As you can see, we calculated \(Z_2\) taking \(H_1\) as the input of the output layer i.e \(H_1\) becomes \(X\) here. The shape of \(H_1\) is \(4 \times 2\) and \(W_2\) is \(2 \times 1\). \(B_2\) is now \(1 \times 1\). Then we pass \(Z_2\) to the sigmoid function to get \(Y\) which is the predicted output of our network. This is the full working of the feedforward network. As our network has only one neuron in the output layer, the output vector would be \((4 \times 1)\).

2 layer network

As we saw feedforward propagation on single layer network, now lets see the algorithm for 2 layer network. This will give you better idea on how the network can be expanded and calculated.
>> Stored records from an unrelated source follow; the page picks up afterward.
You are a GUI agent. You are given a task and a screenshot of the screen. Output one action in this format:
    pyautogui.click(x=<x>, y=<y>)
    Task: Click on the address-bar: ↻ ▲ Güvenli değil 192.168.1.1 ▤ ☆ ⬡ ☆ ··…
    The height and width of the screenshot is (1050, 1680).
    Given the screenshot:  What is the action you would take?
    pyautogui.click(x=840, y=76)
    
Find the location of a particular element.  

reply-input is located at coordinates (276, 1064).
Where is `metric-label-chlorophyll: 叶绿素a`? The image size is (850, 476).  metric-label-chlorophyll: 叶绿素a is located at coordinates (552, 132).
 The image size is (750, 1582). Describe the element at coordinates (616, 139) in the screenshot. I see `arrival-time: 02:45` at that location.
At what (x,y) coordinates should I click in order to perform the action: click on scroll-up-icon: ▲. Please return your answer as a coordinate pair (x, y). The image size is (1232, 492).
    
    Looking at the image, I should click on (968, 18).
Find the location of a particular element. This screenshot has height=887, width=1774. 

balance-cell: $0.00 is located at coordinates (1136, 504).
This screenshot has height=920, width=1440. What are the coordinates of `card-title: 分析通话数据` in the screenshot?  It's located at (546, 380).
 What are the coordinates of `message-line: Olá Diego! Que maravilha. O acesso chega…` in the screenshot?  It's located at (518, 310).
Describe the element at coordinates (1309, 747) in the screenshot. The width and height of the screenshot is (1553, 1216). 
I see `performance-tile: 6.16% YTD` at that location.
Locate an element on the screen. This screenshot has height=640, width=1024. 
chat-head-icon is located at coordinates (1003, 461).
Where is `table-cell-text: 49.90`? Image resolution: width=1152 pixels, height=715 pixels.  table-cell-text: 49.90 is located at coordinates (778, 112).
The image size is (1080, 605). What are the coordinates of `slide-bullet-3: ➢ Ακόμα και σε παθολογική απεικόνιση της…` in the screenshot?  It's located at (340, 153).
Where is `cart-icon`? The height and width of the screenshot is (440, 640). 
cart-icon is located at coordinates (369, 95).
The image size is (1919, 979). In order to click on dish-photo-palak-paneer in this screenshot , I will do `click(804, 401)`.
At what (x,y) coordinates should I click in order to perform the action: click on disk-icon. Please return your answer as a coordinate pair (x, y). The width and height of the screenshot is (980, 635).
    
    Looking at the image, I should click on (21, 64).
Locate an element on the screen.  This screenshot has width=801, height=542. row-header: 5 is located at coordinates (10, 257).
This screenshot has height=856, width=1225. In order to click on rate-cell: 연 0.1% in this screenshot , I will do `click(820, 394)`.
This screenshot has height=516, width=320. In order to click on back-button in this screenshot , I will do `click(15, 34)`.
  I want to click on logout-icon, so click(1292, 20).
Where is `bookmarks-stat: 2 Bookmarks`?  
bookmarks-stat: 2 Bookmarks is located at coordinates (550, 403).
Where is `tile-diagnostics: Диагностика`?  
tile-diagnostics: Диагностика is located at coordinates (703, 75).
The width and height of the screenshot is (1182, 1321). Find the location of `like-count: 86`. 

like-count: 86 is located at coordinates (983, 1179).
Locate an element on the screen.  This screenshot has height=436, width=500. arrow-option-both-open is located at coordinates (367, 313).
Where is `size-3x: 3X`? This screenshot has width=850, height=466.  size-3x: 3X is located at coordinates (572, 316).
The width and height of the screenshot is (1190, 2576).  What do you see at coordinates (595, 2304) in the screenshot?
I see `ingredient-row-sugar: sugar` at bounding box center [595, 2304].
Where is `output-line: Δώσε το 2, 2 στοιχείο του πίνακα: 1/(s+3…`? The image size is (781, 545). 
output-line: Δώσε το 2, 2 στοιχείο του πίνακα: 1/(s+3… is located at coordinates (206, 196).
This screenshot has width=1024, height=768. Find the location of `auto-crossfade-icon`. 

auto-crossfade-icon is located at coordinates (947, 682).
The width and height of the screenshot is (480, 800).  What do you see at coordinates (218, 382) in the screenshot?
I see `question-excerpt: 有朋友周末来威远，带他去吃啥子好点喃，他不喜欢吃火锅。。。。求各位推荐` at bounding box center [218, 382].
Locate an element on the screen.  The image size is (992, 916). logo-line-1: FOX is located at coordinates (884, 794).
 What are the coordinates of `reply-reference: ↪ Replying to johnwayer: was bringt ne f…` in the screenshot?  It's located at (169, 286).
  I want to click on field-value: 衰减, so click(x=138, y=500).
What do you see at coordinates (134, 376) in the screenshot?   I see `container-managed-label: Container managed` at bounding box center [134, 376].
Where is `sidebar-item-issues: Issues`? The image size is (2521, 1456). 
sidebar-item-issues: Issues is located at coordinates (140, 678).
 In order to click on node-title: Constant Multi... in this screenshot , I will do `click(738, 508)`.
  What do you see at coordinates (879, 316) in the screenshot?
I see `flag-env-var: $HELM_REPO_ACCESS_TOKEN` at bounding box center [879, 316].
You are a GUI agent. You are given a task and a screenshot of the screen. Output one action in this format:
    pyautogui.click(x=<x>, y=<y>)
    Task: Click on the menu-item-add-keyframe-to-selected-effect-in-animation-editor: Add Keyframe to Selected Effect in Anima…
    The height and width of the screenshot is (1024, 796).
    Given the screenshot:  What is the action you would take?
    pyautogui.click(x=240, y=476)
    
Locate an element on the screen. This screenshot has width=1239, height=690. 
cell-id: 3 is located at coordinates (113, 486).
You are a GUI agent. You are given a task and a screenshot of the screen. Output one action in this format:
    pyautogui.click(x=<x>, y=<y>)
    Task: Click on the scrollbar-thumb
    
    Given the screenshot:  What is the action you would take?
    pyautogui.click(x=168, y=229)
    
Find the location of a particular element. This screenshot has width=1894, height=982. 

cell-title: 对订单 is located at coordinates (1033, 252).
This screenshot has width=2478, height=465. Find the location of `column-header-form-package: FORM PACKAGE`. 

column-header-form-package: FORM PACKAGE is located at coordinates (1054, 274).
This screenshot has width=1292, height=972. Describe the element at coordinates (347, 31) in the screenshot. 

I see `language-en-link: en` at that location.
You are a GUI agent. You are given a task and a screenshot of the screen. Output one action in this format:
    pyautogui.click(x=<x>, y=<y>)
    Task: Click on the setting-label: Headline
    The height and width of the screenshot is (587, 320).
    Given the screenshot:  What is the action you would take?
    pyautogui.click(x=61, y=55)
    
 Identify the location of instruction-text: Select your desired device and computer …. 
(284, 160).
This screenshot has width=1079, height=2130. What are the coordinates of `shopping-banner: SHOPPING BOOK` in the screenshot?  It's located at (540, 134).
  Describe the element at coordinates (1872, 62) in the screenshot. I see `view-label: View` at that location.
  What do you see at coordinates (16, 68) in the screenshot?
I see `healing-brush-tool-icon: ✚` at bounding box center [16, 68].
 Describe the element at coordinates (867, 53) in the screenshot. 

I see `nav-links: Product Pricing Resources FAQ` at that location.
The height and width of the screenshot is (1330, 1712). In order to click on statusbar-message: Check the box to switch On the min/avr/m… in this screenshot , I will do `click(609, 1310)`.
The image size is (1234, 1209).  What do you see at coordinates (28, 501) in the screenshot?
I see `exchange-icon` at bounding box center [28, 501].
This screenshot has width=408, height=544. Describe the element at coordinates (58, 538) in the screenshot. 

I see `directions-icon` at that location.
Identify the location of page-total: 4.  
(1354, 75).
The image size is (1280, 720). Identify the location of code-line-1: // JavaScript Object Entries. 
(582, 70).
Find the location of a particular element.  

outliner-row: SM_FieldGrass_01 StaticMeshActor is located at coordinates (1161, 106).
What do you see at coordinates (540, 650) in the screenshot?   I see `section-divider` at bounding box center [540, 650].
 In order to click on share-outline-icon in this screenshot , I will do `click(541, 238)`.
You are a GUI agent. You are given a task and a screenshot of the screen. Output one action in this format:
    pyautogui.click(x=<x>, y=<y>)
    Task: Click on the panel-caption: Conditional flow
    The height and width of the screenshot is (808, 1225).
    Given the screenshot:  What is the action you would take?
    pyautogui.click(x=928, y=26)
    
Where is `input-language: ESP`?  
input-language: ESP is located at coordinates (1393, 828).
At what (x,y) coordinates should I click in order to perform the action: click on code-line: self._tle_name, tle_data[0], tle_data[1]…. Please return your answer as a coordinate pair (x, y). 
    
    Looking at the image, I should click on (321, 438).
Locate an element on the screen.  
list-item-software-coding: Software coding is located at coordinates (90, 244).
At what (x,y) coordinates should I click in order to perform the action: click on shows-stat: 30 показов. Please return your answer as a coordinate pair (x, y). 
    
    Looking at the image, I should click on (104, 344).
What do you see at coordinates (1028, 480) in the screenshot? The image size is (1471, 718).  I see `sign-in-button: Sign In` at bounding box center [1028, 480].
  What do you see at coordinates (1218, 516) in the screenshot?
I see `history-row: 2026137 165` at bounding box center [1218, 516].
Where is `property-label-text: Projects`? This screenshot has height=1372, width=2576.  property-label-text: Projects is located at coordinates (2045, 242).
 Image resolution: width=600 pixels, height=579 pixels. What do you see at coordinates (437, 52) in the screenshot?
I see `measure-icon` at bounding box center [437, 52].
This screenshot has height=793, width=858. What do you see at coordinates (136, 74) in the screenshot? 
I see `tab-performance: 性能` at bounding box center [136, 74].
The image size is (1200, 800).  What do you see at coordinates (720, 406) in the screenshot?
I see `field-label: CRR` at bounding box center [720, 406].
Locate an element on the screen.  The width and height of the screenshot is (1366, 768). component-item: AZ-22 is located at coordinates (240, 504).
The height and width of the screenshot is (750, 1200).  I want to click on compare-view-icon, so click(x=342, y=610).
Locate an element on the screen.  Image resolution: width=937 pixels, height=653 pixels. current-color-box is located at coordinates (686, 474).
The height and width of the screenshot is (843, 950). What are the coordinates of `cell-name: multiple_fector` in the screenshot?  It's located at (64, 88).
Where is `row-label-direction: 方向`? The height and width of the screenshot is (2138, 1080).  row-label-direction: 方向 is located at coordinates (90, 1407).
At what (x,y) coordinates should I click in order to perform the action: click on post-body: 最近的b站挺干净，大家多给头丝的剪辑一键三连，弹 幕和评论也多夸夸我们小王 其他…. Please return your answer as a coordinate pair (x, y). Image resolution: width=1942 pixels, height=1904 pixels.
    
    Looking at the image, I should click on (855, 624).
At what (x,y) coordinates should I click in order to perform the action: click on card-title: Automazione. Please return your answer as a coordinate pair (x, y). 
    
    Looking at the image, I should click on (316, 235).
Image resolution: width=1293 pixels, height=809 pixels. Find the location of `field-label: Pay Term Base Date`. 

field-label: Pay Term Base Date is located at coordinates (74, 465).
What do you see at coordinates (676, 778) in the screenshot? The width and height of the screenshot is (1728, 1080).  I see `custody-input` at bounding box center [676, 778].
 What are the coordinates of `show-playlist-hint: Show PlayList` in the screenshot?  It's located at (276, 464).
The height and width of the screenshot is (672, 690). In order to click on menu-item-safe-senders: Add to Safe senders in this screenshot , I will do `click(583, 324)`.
figure 4. Feedforward propagation on 2 layer network

$$ Z_1 = X \cdot W_1 + B_1 $$

$$ H_1 = \sigma(Z_1) $$

$$ Z_2 = H_1 \cdot W_2 + B_2 $$

$$ H_2 = \sigma(Z_2) $$

$$ Z_3 = H_2 \cdot W_3 + B_3 $$

$$ Y = \sigma(Z_3) $$

Loss

After training the network we test our network using testing data and its labels(true output). We test it based on its error rate % or loss. There are different types of loss functions. One of them is mean square error which is:

$$ MSE = \frac{1}{N} \sum_{i=0}^{N} (Y-T)^{2} $$


Where \(Y\) is the output of the network (predicted value) and \(T\) is the true value of the data.

Conclusion

As mentioned earlier, weights are used to maintain how much priority to give to each feature and how much proportion of each feature takes part in the prediction. As we have initialized weights with random values, which are not ideal and do not know which features are of how much importance. We need to set our weights value based on this requirement. We do not know the value of ideal weights, for which we use an algorithm call backpropagation. It propagates from backward and updates weights on every iteration based on loss of the network.


During training, All these calculations happen for \(N\) number of iterations. In each iteration, \(Y\) is calculated using feedforward, a loss is calculated, and backpropagation updates the weights. In the next iteration, everything is calculated based on the updated weights. Hence weights keep updating in each iteration leading to better accuracy for prediction.